Source data
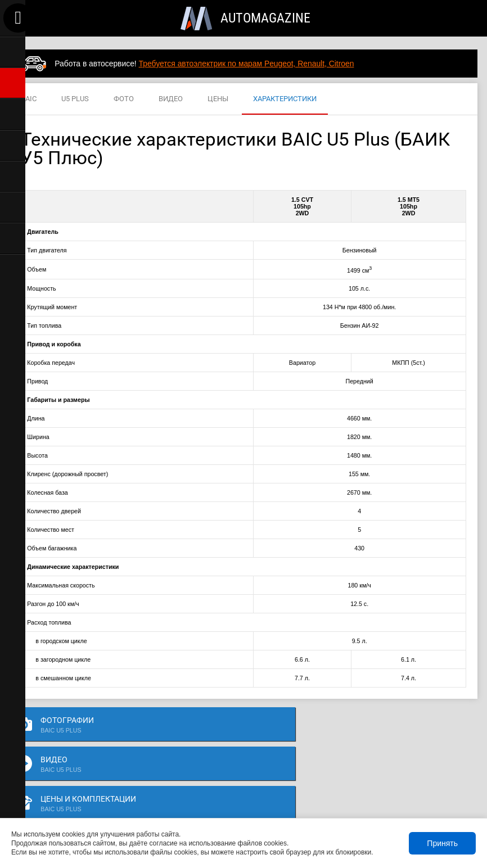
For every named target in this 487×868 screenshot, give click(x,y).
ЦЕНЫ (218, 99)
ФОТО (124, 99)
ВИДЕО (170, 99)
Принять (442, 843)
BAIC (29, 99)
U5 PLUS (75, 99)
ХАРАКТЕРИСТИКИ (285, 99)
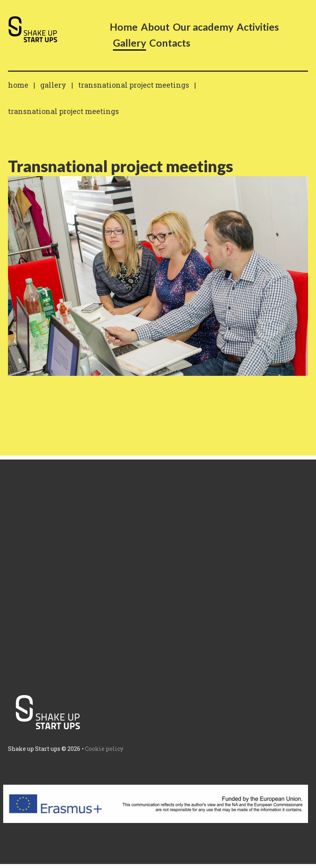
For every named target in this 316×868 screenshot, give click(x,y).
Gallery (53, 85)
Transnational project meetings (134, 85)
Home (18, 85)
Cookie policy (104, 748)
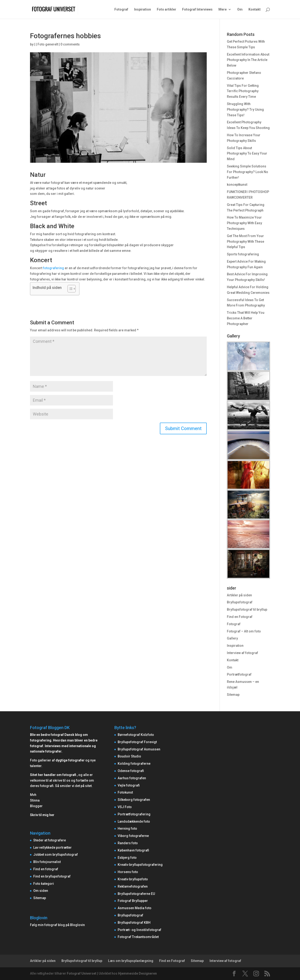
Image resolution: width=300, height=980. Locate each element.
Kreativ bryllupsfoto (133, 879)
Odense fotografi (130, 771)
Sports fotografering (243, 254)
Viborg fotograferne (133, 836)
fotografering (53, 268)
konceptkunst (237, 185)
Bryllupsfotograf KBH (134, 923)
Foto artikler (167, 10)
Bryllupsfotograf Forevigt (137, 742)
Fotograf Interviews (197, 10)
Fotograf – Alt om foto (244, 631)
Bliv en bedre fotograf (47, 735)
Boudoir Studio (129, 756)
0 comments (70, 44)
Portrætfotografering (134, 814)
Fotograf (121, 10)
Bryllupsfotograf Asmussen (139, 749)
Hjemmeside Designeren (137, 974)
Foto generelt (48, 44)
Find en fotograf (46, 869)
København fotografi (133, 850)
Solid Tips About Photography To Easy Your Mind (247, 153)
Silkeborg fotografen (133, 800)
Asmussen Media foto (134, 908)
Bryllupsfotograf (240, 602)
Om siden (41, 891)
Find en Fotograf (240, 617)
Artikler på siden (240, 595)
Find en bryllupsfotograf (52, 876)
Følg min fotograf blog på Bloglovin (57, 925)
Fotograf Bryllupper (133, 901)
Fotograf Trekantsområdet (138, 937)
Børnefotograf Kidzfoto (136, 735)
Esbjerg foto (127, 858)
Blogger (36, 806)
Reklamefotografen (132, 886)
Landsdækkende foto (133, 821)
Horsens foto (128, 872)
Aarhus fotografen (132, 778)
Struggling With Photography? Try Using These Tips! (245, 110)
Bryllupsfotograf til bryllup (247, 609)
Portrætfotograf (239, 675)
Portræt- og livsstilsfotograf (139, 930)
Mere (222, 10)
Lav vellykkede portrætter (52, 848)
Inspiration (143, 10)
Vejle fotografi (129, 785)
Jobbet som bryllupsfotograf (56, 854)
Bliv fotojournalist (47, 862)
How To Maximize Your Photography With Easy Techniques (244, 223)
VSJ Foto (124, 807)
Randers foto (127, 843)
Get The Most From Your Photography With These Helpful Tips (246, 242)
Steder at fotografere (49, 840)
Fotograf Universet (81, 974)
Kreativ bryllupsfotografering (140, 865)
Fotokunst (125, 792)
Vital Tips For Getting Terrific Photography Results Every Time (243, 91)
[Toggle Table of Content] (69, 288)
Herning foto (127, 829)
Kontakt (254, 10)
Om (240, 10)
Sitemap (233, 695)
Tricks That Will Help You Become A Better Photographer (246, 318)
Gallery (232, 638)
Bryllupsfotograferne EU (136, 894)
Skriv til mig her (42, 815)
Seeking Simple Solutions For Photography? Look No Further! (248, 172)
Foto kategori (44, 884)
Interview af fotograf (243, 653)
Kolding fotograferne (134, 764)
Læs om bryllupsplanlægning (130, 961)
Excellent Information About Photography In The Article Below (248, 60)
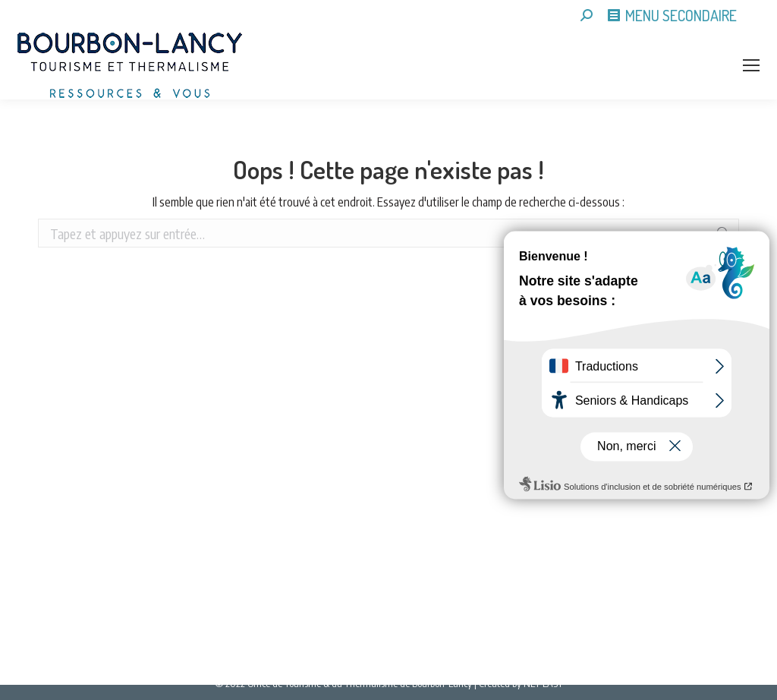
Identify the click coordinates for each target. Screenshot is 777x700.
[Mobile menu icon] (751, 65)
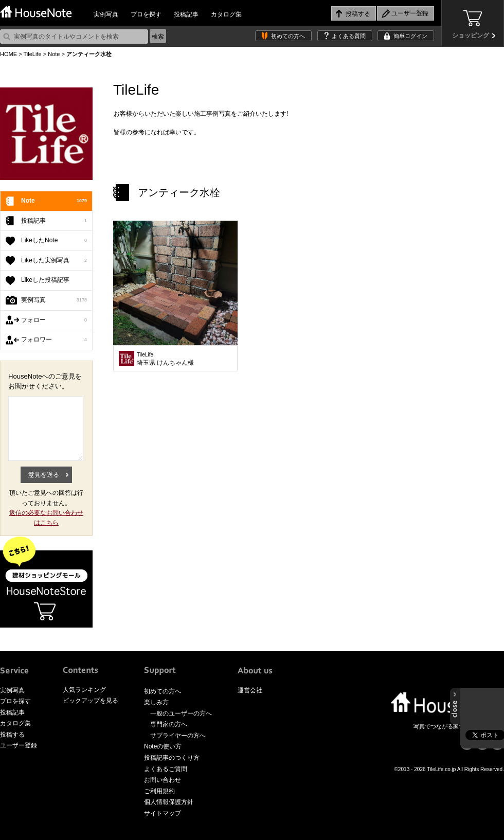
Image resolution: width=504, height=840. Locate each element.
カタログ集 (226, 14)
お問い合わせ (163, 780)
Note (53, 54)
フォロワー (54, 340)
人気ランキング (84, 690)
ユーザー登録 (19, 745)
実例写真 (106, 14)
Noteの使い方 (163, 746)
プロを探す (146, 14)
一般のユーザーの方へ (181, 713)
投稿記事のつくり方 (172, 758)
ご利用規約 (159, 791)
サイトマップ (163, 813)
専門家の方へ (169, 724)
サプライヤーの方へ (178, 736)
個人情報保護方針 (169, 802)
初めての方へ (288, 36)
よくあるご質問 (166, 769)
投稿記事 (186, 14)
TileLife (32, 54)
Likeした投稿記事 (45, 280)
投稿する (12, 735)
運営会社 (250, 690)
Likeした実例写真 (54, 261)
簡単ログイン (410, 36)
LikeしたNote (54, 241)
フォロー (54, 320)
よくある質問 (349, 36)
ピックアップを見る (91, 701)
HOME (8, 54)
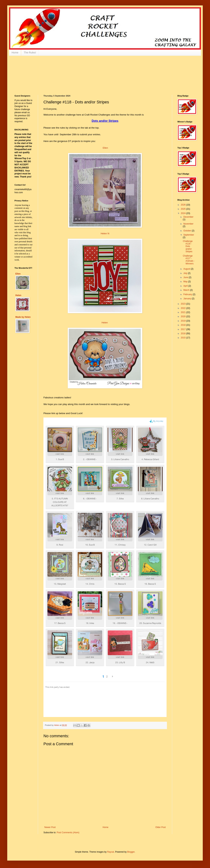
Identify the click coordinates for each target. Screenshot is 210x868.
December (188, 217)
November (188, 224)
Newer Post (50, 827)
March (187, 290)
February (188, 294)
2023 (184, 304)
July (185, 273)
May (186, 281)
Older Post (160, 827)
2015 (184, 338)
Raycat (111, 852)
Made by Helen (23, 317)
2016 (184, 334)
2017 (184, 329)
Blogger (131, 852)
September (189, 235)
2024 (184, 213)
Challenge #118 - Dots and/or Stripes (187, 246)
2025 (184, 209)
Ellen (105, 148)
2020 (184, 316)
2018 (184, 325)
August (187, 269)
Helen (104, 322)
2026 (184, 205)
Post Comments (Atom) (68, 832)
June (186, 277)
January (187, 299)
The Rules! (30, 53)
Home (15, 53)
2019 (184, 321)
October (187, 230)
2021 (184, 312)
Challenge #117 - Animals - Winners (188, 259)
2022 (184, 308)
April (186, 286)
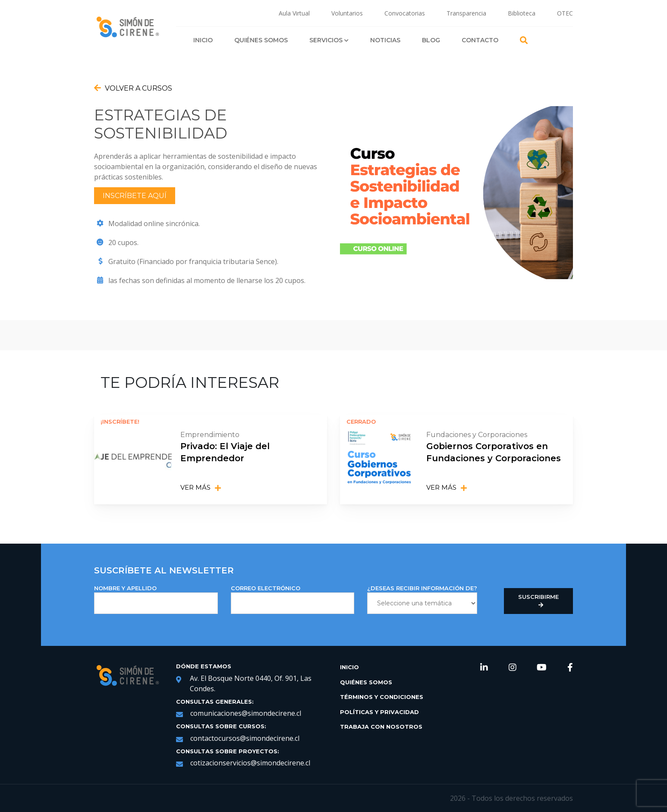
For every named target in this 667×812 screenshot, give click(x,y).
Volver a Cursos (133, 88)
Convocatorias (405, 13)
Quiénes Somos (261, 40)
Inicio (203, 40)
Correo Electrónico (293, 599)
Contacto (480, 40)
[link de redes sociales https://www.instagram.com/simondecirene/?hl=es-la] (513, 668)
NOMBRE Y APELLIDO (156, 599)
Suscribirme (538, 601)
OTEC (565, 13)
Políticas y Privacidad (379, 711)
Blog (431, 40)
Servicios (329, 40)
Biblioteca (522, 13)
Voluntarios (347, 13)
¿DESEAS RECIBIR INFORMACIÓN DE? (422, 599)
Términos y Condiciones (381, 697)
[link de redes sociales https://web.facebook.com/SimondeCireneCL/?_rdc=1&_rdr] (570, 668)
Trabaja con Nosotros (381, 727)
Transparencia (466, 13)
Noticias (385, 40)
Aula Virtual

● THE REQUEST: Copy every one of the records above word for word, leaving out the pictures.

● SOLUTION FOR THIS PROBLEM:
For every named target in this 487×868 screenshot, give click(x,y).
ЦЕНЫ (218, 99)
ФОТО (124, 99)
ВИДЕО (170, 99)
Принять (442, 843)
BAIC (29, 99)
U5 PLUS (75, 99)
ХАРАКТЕРИСТИКИ (285, 99)
For every named target in this 316×868 screenshot, give click(x,y).
Gallery (53, 85)
Transnational project meetings (134, 85)
Home (18, 85)
Cookie policy (104, 748)
Image resolution: width=300, height=980. Locate each element.
Kreativ bryllupsfoto (133, 879)
Odense fotografi (130, 771)
Sports fotografering (243, 254)
Viborg fotograferne (133, 836)
fotografering (53, 268)
konceptkunst (237, 185)
Bryllupsfotograf KBH (134, 923)
Foto artikler (167, 10)
Bryllupsfotograf Forevigt (137, 742)
Fotograf Interviews (197, 10)
Fotograf – Alt om foto (244, 631)
Bliv en bedre fotograf (47, 735)
Boudoir Studio (129, 756)
0 comments (70, 44)
Portrætfotografering (134, 814)
Fotograf (121, 10)
Bryllupsfotograf Asmussen (139, 749)
Hjemmeside Designeren (137, 974)
Foto generelt (48, 44)
Find en fotograf (46, 869)
København fotografi (133, 850)
Solid Tips About Photography To Easy Your Mind (247, 153)
Silkeborg fotografen (133, 800)
Asmussen Media foto (134, 908)
Bryllupsfotograf (240, 602)
Om siden (41, 891)
Find en Fotograf (240, 617)
Artikler på siden (240, 595)
Find en bryllupsfotograf (52, 876)
Følg min fotograf blog på Bloglovin (57, 925)
Fotograf Bryllupper (133, 901)
Fotograf Trekantsområdet (138, 937)
Børnefotograf Kidzfoto (136, 735)
Esbjerg foto (127, 858)
Blogger (36, 806)
Reklamefotografen (132, 886)
Landsdækkende foto (133, 821)
Horsens foto (128, 872)
Aarhus fotografen (132, 778)
Struggling With Photography? Try Using These Tips! (245, 110)
Bryllupsfotograf til bryllup (247, 609)
Portrætfotograf (239, 675)
Portræt- og livsstilsfotograf (139, 930)
Mere (222, 10)
Lav vellykkede portrætter (52, 848)
Inspiration (143, 10)
Vejle fotografi (129, 785)
Jobbet som bryllupsfotograf (56, 854)
Bliv fotojournalist (47, 862)
How To Maximize Your Photography With Easy Techniques (244, 223)
VSJ Foto (124, 807)
Randers foto (127, 843)
Get The Most From Your Photography With These Helpful Tips (246, 242)
Steder at fotografere (49, 840)
Fotograf Universet (81, 974)
Kreativ bryllupsfotografering (140, 865)
Fotokunst (125, 792)
Vital Tips For Getting Terrific Photography Results Every Time (243, 91)
[Toggle Table of Content] (69, 288)
Herning foto (127, 829)
Kontakt (254, 10)
Om (240, 10)
Sitemap (233, 695)
Tricks That Will Help You Become A Better Photographer (246, 318)
Gallery (232, 638)
Bryllupsfotograferne EU (136, 894)
Skriv til mig her (42, 815)
Seeking Simple Solutions For Photography? Look No Further! (248, 172)
Foto kategori (44, 884)
Interview af fotograf (243, 653)
Kolding fotograferne (134, 764)
Læs om bryllupsplanlægning (130, 961)
Excellent Information About Photography In The Article Below (248, 60)
Identify the click coordinates for each target. Screenshot is 777x700.
[Mobile menu icon] (751, 65)
Image resolution: width=504, height=840. Locate each element.
カタログ集 (226, 14)
お問い合わせ (163, 780)
Note (53, 54)
フォロワー (54, 340)
人気ランキング (84, 690)
ユーザー登録 (19, 745)
実例写真 (106, 14)
Noteの使い方 (163, 746)
プロを探す (146, 14)
一般のユーザーの方へ (181, 713)
投稿記事のつくり方 (172, 758)
ご利用規約 (159, 791)
サイトマップ (163, 813)
専門家の方へ (169, 724)
サプライヤーの方へ (178, 736)
個人情報保護方針 (169, 802)
初めての方へ (288, 36)
よくあるご質問 (166, 769)
投稿記事 (186, 14)
TileLife (32, 54)
Likeした投稿記事 (45, 280)
投稿する (12, 735)
運営会社 (250, 690)
Likeした実例写真 (54, 261)
簡単ログイン (410, 36)
LikeしたNote (54, 241)
フォロー (54, 320)
よくある質問 (349, 36)
ピックアップを見る (91, 701)
HOME (8, 54)
Identify the click coordinates for each target. Screenshot is 210x868.
December (188, 217)
November (188, 224)
Newer Post (50, 827)
March (187, 290)
February (188, 294)
2023 (184, 304)
July (185, 273)
May (186, 281)
Older Post (160, 827)
2015 (184, 338)
Raycat (111, 852)
Made by Helen (23, 317)
2016 (184, 334)
2017 (184, 329)
Blogger (131, 852)
September (189, 235)
2024 (184, 213)
Challenge #118 - Dots and/or Stripes (187, 246)
2025 (184, 209)
Ellen (105, 148)
2020 (184, 316)
2018 (184, 325)
August (187, 269)
Helen (104, 322)
2026 (184, 205)
Post Comments (Atom) (68, 832)
June (186, 277)
January (187, 299)
The Rules! (30, 53)
Home (15, 53)
2019 (184, 321)
October (187, 230)
2021 (184, 312)
Challenge #117 - Animals - Winners (188, 259)
2022 (184, 308)
April (186, 286)
For every named target in this 667×812 screenshot, give click(x,y).
Volver a Cursos (133, 88)
Convocatorias (405, 13)
Quiénes Somos (261, 40)
Inicio (203, 40)
Correo Electrónico (293, 599)
Contacto (480, 40)
[link de redes sociales https://www.instagram.com/simondecirene/?hl=es-la] (513, 668)
NOMBRE Y APELLIDO (156, 599)
Suscribirme (538, 601)
OTEC (565, 13)
Políticas y Privacidad (379, 711)
Blog (431, 40)
Servicios (329, 40)
Biblioteca (522, 13)
Voluntarios (347, 13)
¿DESEAS RECIBIR INFORMACIÓN DE? (422, 599)
Términos y Condiciones (381, 697)
[link de redes sociales https://web.facebook.com/SimondeCireneCL/?_rdc=1&_rdr] (570, 668)
Trabaja con Nosotros (381, 727)
Transparencia (466, 13)
Noticias (385, 40)
Aula Virtual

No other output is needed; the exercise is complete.